Tale of the tape: McCoy vs. Kane


In the United States, no sport dominates the landscape more than football. It's become our new pastime. There's a passion for the game that unites cities and fans alike. Our neighbors across the pond in the United Kingdom have a passion of their own when it comes to soccer, or rather futbol. But how do those soccer players stack up against our own football stars? With the Buffalo Bills set to take on the Jacksonville Jaguars this Sunday in London, we decided to see how Bills running back LeSean McCoy stacks up against soccer star Harry Kane of Tottenham Hotspur F.C. Take a look at some of the key metrics that go into being an elite running back and an elite striker.


Age: 27

Weight: 207 lbs (93.9 kg)

Height: 5'11"

Max Speed: 19.58 MPH (31.5 Km/H)

Avg. Distance/Game: 634 yards (0.58 Km)

Weekly Salary: $470,588 per week ($8 Million a year)


Age: 22

Weight: 143 lbs (65 kg)

Height: 6'2"

Max Speed: 21.00 MPH (33.8 Km/H)

Avg. Distance/Game: 11.2 Km (12,248 yards)

Weekly Salary: $60,000 per week

Age: Soccer is all about young potential. Some of the highest transfer rates (in soccer there aren't trades, instead a team will sell the player or have the player's contract bought by the team that wishes to sign the player) are almost always players younger than 25 years old. While LeSean McCoy is bound to have at least two more great years as a back, his age dictates that the Eagles traded him around his peak value. If McCoy was playing soccer, from an age standpoint, he would dictate a high transfer fee, but big teams are less likely to go after him because of the fact that he is two years away from being an ideal MLS ("retirement" league) candidate.

Weight & Height: I struggled to believe that Harry Kane is 6-foot-2 and only weighs 143 pounds. FC Barcelona star Neymar, who is a petite soccer player, is listed at 150 lbs., and the thought of a 6-foot-2, 143 pound man trying to play any sport seems crazy. Unlike football, there is a premium put on being light, fast and (ideally) being tall when it comes to finding the perfect scoring machine. When it comes to trying to find an ideal running back, the opposite is true. You want someone who isn't too tall (under 6-foot-1) because it makes it too easy for defenders to spot the player and it's harder to maintain good pad levels. You want a back who is agile like a soccer player to make the short bursts through opening and closing holes, but the running back needs to have weight (185 to 215 pounds) so that he can shed tacklers. Every once in awhile there are outliers to this ideal build (see Chris Johnson's 2,000-yard season), but by and large most running backs fall into this weight spectrum.
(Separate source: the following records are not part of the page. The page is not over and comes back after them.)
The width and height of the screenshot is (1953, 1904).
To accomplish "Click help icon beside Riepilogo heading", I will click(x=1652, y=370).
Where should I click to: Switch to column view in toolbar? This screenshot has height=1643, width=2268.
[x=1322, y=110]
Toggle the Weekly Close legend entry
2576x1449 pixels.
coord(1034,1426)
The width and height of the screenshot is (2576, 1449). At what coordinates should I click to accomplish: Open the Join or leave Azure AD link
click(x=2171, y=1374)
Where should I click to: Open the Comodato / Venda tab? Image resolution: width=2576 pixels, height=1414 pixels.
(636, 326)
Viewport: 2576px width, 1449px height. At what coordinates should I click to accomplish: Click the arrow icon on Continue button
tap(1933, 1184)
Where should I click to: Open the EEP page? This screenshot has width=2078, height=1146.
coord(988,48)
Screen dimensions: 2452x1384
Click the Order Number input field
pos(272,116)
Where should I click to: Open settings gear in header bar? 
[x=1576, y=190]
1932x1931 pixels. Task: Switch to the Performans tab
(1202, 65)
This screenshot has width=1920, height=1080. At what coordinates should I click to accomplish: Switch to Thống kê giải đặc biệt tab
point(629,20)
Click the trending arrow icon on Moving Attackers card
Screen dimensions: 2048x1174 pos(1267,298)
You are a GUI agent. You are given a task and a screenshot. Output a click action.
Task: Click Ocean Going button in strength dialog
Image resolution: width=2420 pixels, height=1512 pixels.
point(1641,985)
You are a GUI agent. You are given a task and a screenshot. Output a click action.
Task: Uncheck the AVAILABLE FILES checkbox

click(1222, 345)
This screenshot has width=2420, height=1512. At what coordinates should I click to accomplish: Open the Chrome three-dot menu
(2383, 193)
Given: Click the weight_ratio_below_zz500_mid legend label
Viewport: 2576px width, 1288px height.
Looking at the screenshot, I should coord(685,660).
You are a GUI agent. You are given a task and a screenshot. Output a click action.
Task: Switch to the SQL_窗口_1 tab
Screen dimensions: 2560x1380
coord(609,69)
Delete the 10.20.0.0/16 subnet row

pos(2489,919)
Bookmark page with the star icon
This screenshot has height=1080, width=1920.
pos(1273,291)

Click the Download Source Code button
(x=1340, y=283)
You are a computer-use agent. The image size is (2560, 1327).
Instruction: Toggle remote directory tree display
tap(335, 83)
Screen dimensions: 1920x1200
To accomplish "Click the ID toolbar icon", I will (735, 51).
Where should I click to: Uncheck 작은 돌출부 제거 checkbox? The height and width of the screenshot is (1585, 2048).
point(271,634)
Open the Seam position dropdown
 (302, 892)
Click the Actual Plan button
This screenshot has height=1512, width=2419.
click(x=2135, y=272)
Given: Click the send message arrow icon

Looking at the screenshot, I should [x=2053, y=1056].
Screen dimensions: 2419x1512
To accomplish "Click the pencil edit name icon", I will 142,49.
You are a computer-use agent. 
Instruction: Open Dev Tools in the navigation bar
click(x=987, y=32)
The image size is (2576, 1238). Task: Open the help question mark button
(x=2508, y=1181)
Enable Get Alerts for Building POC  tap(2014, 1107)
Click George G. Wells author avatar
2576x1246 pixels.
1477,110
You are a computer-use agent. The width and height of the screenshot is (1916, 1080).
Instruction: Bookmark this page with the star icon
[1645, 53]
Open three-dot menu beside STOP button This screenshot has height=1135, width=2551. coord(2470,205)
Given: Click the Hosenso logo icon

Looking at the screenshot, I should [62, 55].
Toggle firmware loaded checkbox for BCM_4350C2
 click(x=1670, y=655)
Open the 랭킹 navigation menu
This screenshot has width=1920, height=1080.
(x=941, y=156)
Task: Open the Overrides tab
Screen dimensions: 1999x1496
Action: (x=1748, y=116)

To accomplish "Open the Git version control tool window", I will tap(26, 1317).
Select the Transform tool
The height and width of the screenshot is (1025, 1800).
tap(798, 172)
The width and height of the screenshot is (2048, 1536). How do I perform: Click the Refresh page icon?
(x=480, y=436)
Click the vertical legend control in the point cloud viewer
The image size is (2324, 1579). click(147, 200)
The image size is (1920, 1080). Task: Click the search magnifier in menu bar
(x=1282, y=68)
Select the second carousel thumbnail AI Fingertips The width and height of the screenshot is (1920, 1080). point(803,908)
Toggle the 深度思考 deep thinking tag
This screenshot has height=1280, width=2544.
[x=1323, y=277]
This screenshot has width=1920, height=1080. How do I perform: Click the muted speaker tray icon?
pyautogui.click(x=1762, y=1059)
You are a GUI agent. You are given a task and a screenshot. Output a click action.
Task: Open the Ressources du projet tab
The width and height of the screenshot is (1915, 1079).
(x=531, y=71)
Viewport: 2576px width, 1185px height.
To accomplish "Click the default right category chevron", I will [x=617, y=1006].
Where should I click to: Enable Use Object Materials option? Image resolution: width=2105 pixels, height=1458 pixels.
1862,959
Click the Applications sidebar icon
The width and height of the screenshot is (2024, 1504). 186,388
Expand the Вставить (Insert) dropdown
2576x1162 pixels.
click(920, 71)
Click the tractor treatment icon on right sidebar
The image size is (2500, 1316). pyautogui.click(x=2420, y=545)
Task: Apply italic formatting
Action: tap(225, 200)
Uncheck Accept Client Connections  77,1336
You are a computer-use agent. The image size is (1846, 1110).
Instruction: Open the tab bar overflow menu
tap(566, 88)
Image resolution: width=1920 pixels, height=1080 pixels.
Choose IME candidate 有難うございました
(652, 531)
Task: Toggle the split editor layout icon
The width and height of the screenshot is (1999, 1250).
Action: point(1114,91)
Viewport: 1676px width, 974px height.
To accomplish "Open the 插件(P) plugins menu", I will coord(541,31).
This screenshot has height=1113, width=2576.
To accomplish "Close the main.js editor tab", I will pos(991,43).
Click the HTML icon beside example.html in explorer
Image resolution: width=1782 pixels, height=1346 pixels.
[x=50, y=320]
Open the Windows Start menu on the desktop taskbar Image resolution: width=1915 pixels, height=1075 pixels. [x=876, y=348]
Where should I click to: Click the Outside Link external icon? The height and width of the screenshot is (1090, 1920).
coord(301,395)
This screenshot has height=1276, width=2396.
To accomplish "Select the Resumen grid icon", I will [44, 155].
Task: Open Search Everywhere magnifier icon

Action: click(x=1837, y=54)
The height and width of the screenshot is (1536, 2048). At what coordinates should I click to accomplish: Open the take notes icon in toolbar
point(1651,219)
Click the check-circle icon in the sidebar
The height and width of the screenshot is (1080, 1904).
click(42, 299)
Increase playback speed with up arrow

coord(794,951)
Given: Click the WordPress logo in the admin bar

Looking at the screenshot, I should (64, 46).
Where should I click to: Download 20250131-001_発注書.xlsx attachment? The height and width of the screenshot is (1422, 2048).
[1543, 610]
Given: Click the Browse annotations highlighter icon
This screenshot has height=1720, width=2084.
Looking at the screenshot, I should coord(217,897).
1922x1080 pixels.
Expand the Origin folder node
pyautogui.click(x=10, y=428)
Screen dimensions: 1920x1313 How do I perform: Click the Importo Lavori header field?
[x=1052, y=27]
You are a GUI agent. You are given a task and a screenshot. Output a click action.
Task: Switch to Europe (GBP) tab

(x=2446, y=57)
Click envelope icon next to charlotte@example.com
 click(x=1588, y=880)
Max Speed: I'm not sure that people would have guessed that Kane's on-field speed is ahead of McCoy's (worth noting that LeSean is wearing several pounds worth of equipment). Soccer strikers and football running backs rely on high top-end speed to finish a scoring play. This is the area in which McCoy would do best as a striker: his high top-end speed, low center of gravity and overall body mass would make him a great striker.

Distance Covered: This is always a mind-blowing statistic. Kane manages to cover (on average) 12,000 yards of field during a game. There is no need for a football player to cover this much ground in a game, but it should make your head spin considering the fact that soccer players cover this much ground and don't even get a break until halftime. No huddles, no timeouts and no quarters; no chance for a guy like Jared Lorenzen to make it on the soccer pitch.

Salaries: Soccer players' contracts are not announced as a year-long deal, but instead are listed as how much the player makes per week. The NFL pays players in a similar fashion, but teams list players' contracts as the total he will be paid over the duration of the contract. Again, it is worth mentioning that players are not traded in soccer. Their contracts are sold and loaned. If the Bills wanted to acquire McCoy from the Eagles, they would have to pay the buyout clause in the contract to have the opportunity to try to sign him. That buyout clause is often worth more than the actual contract that the player has.